Owing more on a primary mortgage than your home is worth puts your mortgage lender in the driver's seat for approving offers to buy your home. Mortgage lenders may approve a short sale with or without input and additional requirements from mortgage insurance companies or government agencies. Here's how to maximize your chances for getting a short sale approved:
- Work with a real estate professional specializing in short sales.
- Establish your home's current value by requesting at least two broker price opinions (BPOs) from real estate brokers specializing in your neighborhood.
- If possible, obtain your mortgage company's approval before listing your house for less than the amount required for paying off your mortgage in full. Not all lenders are willing to do this; many require an offer before approving a short sale.
- Be prepared to contribute toward the mortgage lender's losses: Mortgage lenders expect homeowners to share in the losses associated with a short sale. Your mortgage lender will require extensive documentation of your finances including employment verification and income from all sources, a statement of monthly financial obligations and assets including monthly household expenses, credit card debt and other liabilities. Expect to list assets including bank accounts, investments, and others. Contributing toward a short sale can make the difference between having a "paid - satisfactory" appear on your credit reports or having a foreclosure or charge-off on your credit history.
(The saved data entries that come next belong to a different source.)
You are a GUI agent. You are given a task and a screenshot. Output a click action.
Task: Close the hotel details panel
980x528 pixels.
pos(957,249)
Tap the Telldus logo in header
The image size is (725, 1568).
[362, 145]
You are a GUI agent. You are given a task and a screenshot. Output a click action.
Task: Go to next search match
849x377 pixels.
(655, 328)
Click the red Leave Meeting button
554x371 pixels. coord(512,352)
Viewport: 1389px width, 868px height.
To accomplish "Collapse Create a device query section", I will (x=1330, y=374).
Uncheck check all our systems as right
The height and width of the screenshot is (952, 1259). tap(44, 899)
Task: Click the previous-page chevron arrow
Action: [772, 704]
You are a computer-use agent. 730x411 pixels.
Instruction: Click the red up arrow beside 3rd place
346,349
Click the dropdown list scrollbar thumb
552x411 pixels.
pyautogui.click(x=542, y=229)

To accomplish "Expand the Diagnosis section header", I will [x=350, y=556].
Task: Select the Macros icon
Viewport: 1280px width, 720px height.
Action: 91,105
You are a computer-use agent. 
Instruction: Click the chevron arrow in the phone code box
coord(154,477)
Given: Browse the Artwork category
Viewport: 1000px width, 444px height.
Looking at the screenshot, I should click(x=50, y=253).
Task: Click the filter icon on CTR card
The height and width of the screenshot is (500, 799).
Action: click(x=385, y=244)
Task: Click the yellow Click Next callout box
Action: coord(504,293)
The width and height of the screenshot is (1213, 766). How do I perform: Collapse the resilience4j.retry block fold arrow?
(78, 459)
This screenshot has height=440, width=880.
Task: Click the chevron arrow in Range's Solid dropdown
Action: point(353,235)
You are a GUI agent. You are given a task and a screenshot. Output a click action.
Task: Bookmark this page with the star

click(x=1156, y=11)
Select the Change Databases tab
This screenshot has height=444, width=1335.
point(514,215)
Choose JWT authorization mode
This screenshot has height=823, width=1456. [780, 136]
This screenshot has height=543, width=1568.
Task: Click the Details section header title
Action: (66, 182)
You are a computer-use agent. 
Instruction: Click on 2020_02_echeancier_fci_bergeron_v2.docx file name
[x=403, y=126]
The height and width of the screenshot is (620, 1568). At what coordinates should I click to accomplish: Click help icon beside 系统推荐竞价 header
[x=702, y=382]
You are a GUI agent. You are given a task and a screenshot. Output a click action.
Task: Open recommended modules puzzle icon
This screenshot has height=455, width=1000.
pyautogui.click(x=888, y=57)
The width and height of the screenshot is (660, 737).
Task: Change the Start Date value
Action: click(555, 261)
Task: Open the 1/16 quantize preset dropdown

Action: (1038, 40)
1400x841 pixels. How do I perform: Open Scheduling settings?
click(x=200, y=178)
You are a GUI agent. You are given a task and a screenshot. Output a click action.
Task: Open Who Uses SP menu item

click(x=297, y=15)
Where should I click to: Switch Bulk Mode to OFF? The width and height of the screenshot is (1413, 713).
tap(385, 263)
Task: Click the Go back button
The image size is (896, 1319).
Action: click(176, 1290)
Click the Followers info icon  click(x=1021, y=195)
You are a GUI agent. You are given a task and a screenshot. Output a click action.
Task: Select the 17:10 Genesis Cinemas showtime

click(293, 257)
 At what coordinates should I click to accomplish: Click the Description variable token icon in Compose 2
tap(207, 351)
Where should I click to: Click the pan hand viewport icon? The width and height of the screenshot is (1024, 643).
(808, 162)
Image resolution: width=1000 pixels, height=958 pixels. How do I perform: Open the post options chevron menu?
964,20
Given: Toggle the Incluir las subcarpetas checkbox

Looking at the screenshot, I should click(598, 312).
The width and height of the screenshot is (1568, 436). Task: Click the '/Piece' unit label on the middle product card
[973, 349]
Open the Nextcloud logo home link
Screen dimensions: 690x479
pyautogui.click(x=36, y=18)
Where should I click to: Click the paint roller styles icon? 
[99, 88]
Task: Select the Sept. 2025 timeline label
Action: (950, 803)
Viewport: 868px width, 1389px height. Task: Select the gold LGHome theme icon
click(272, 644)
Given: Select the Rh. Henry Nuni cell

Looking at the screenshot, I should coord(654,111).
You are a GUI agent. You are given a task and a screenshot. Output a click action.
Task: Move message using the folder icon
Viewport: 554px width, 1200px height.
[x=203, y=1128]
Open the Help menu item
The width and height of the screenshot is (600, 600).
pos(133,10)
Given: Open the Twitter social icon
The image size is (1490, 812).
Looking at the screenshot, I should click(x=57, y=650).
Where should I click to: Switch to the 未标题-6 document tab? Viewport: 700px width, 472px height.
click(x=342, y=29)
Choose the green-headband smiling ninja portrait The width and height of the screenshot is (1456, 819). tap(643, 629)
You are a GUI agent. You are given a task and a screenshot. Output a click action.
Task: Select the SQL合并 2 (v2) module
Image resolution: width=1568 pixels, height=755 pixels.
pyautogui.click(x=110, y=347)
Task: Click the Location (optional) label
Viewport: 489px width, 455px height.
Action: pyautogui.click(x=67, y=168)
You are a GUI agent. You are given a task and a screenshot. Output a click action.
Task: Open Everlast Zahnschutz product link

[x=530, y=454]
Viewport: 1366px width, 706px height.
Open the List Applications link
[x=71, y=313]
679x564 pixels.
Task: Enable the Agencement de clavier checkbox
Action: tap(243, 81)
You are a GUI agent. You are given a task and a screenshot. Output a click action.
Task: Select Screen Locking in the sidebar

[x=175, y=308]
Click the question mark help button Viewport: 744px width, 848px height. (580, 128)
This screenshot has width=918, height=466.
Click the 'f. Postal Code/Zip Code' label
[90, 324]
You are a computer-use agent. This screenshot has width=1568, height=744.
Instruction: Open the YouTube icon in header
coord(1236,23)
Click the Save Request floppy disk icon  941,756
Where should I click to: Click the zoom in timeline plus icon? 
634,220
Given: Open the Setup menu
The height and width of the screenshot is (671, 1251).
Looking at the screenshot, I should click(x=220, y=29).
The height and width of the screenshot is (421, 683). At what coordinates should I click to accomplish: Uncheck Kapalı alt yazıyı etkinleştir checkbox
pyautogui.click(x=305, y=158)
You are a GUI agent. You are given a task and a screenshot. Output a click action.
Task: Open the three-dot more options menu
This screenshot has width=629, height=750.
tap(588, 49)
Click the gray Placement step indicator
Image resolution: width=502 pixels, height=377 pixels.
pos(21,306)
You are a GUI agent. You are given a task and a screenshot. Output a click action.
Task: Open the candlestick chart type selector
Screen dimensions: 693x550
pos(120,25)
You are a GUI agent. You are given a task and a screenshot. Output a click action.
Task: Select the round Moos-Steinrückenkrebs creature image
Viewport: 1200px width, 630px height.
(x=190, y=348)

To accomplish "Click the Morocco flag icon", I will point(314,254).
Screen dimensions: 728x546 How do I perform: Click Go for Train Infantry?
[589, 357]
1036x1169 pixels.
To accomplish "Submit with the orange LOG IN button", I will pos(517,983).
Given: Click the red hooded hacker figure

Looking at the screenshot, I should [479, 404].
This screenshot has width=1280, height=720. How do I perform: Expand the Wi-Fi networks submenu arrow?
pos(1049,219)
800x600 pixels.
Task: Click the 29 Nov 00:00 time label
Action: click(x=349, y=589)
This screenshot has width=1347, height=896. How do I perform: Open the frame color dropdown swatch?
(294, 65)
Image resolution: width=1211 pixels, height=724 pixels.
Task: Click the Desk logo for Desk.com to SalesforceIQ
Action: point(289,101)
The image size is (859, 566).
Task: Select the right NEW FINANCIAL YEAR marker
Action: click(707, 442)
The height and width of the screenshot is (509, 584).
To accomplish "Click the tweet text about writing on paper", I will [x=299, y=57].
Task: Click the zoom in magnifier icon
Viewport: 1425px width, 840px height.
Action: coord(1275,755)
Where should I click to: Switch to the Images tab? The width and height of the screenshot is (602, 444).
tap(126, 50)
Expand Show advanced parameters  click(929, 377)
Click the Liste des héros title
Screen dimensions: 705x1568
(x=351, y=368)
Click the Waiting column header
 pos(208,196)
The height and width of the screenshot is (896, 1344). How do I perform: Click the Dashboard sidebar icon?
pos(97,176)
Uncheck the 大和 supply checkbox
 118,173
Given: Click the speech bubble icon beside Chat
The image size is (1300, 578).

- Understand why delays occur: Approval for a short sale starts with the servicing company that accepts your mortgage payments. The mortgage servicing company is required to gain approval from the owners or investors of your mortgage as well as from your mortgage insurance company if applicable. Cases involving mortgage insurance or FHA loand require approval from these entities via your mortgage servicing company.
- Offers and approvals can change: Although you've submitted a short sale offer to your mortgage lender, the buyers may request a home inspection that reveals that repairs are needed, and are requesting (a) that the repairs be made at the seller's expense, or (b) that the sellers credit the buyers with a specific amount of cash for repairs at closing. Either option reduces the amount that your mortgage lender will receive. Submit counter offers to your mortgage company immediately.
- Loss amounts can change: Your lender may disburse payments for hazard insurance, property taxes or mortgage insurance premiums between the time the short sale offer is received, approved and closing occurs.
- Cooperate with your mortgage company's staff and follow their instructions to the letter. Missing documentation, even one piece of information, can doom your short sale approval.
Short sales are appropriate for homeowners who must leave their homes. Alternatives to foreclosure also include loan modifications, which involve changing mortgage rates and terms according to individual homeowners' circumstances. If you cannot contact your mortgage company, please contact a HUD approved housing counseling agency for assistance and advice.